**Pointing records for text and elements**
++++++++++

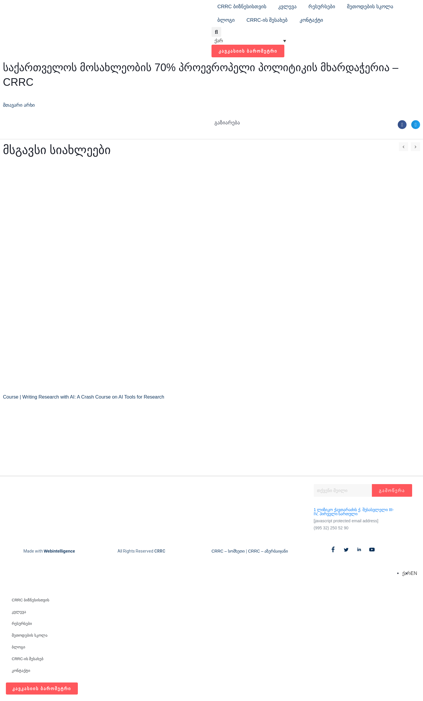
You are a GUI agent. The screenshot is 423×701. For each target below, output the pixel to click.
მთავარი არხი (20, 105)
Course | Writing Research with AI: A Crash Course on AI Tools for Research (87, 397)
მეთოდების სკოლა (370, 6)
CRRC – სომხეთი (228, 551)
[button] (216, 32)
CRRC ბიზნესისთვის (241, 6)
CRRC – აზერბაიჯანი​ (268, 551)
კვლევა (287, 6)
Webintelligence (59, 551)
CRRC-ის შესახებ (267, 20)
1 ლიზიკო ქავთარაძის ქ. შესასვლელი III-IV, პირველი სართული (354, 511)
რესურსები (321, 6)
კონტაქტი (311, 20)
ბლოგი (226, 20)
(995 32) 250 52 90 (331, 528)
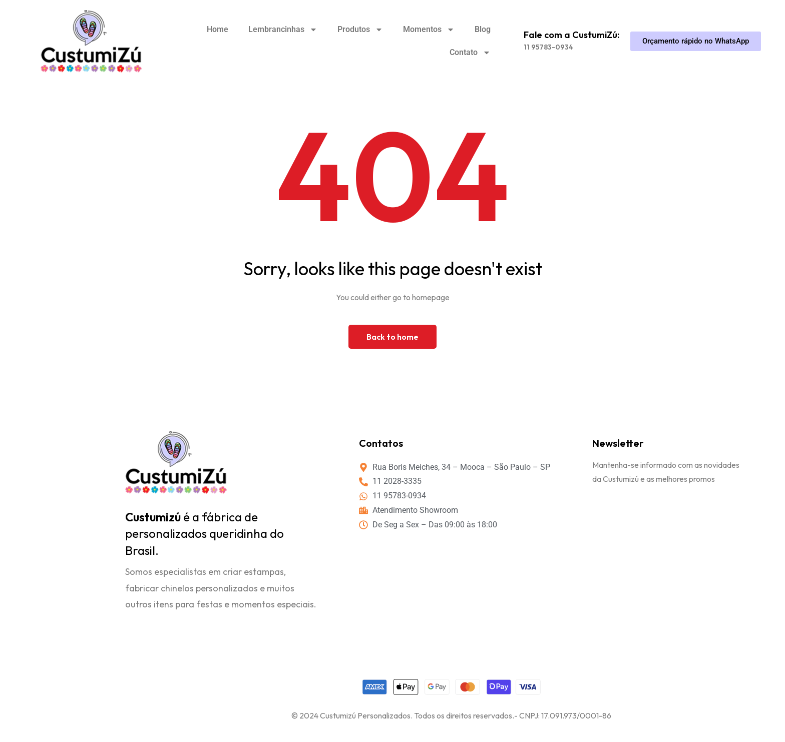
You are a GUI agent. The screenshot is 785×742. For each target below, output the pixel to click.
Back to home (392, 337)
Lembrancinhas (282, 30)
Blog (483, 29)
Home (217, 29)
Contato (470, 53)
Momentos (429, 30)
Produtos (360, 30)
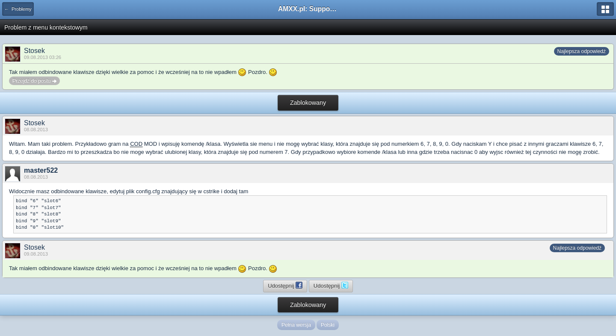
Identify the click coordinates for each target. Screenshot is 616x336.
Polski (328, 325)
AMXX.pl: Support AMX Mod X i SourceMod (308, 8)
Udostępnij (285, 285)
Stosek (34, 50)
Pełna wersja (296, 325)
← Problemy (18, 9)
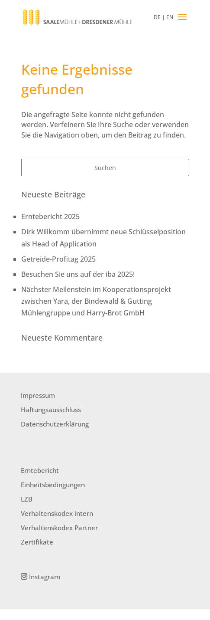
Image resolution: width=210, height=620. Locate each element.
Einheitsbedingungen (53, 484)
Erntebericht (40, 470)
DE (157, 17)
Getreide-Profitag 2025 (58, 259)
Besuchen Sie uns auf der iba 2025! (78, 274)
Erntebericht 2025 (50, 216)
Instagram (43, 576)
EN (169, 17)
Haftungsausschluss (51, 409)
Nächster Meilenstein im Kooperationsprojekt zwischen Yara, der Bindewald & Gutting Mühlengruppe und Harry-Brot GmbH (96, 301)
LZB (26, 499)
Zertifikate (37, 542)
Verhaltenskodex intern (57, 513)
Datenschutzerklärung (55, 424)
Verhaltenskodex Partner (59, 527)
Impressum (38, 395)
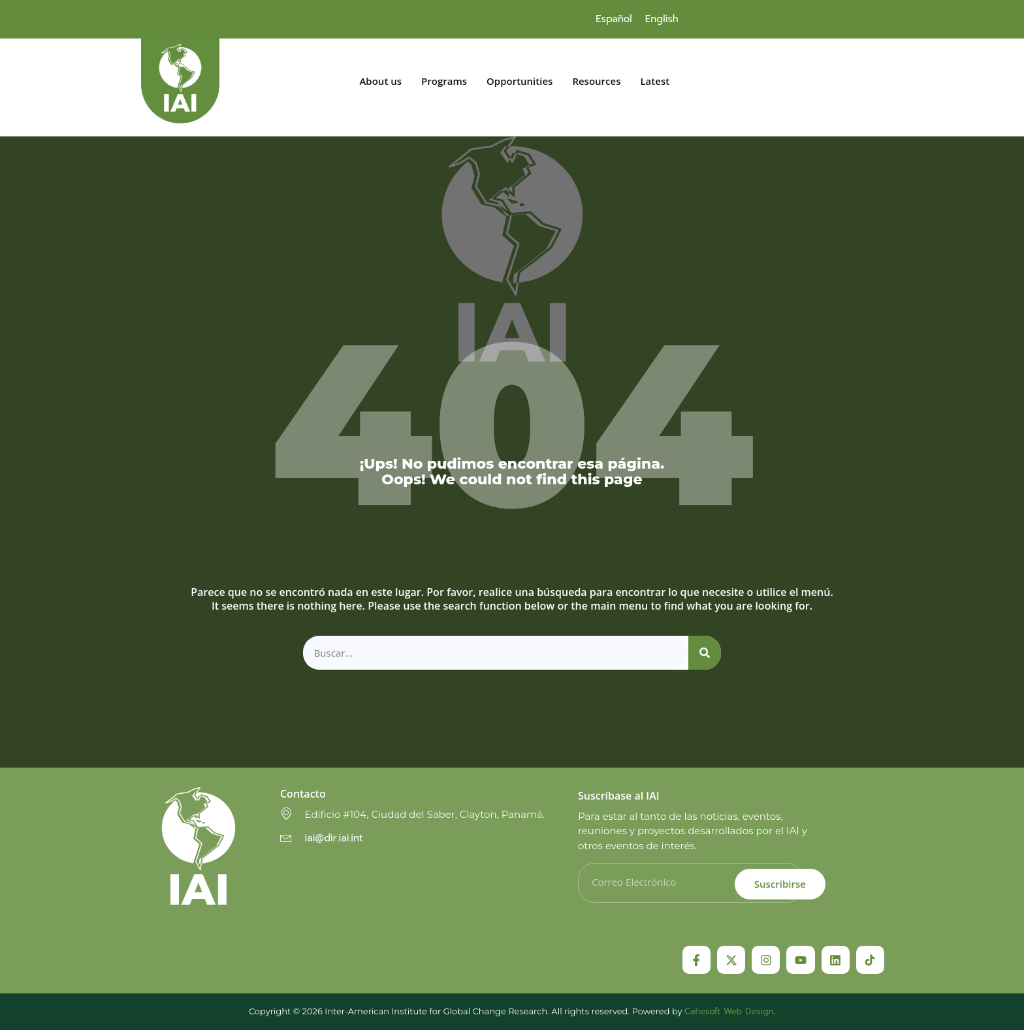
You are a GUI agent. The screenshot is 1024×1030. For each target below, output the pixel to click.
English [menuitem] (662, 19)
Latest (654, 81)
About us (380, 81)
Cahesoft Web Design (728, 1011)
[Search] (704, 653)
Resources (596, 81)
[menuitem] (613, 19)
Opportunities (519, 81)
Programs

++++++++++

Extract every line above verbatim, leaving out the pictures.

You are a GUI agent. The screenshot is 423×701. For each target below, output the pixel to click.
მთავარი არხი (20, 105)
Course | Writing Research with AI: A Crash Course on AI Tools for Research (87, 397)
მეთოდების სკოლა (370, 6)
CRRC – სომხეთი (228, 551)
[button] (216, 32)
CRRC ბიზნესისთვის (241, 6)
CRRC – აზერბაიჯანი​ (268, 551)
კვლევა (287, 6)
Webintelligence (59, 551)
CRRC-ის შესახებ (267, 20)
1 ლიზიკო ქავთარაძის ქ. შესასვლელი III-IV, პირველი სართული (354, 511)
რესურსები (321, 6)
კონტაქტი (311, 20)
ბლოგი (226, 20)
(995 32) 250 52 90 (331, 528)
You are a GUI agent. The screenshot is 785×742. For each target below, output the pixel to click.
Back to home (392, 337)
Lembrancinhas (282, 30)
Blog (483, 29)
Home (217, 29)
Contato (470, 53)
Momentos (429, 30)
Produtos (360, 30)
Identify the click coordinates for each target. Screenshot is 616x336.
Polski (328, 325)
AMXX.pl: Support AMX Mod X i SourceMod (308, 8)
Udostępnij (285, 285)
Stosek (34, 50)
Pełna wersja (296, 325)
← Problemy (18, 9)
Image resolution: width=210, height=620. Locate each element.
Einheitsbedingungen (53, 484)
Erntebericht (40, 470)
DE (157, 17)
Getreide-Profitag 2025 (58, 259)
Besuchen Sie uns auf der iba 2025! (78, 274)
Erntebericht 2025 (50, 216)
Instagram (43, 576)
EN (169, 17)
Haftungsausschluss (51, 409)
Nächster Meilenstein im Kooperationsprojekt zwischen Yara, der Bindewald & Gutting Mühlengruppe und Harry-Brot GmbH (96, 301)
LZB (26, 499)
Zertifikate (37, 542)
Verhaltenskodex intern (57, 513)
Datenschutzerklärung (55, 424)
Verhaltenskodex Partner (59, 527)
Impressum (38, 395)
You are a GUI agent. The screenshot is 1024×1030. For each target below, output the pixel to click.
English [menuitem] (662, 19)
Latest (654, 81)
About us (380, 81)
Cahesoft Web Design (728, 1011)
[Search] (704, 653)
Resources (596, 81)
[menuitem] (613, 19)
Opportunities (519, 81)
Programs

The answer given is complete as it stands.